* _What is asked_
Rewrite the material below, changing every "icon" to "button" and keeping everything else the same. Leave the pictures out of your answer.

* _Recorded data_
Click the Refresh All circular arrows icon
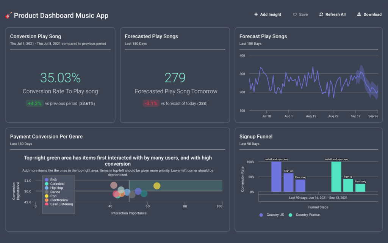pyautogui.click(x=321, y=14)
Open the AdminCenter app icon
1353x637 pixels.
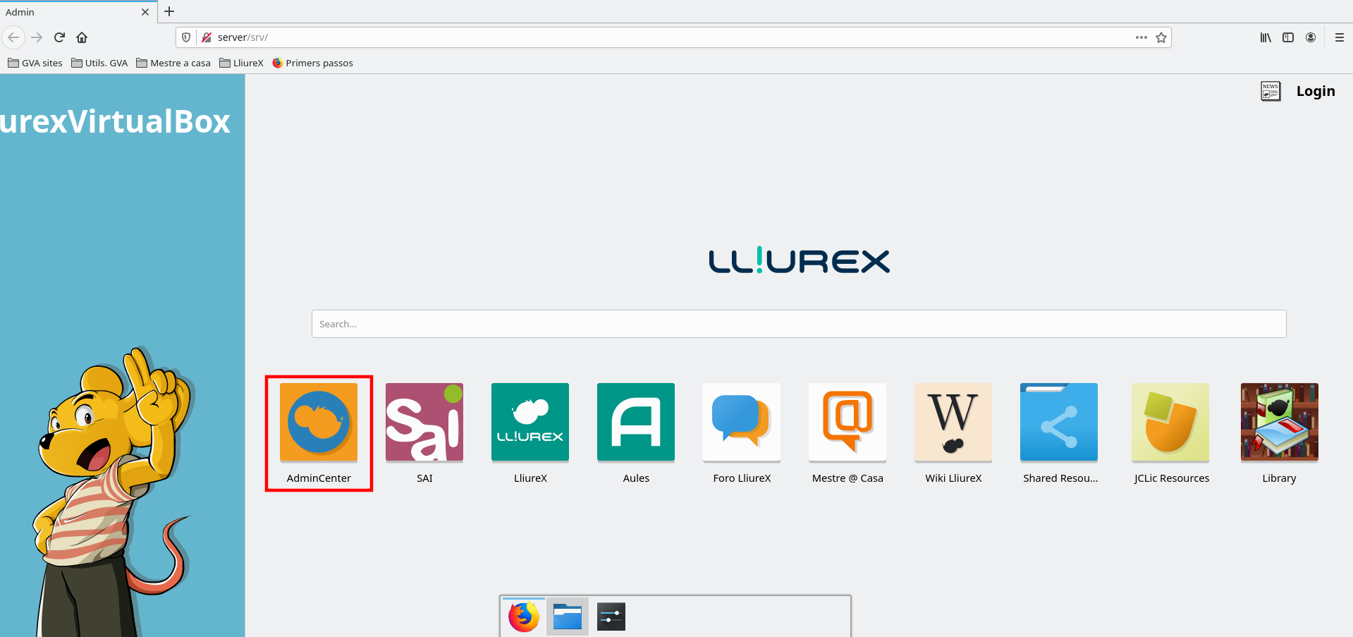coord(319,422)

* _Result for this task_
Click the Refresh All circular arrows button
pyautogui.click(x=321, y=14)
Open the AdminCenter app button
1353x637 pixels.
coord(319,422)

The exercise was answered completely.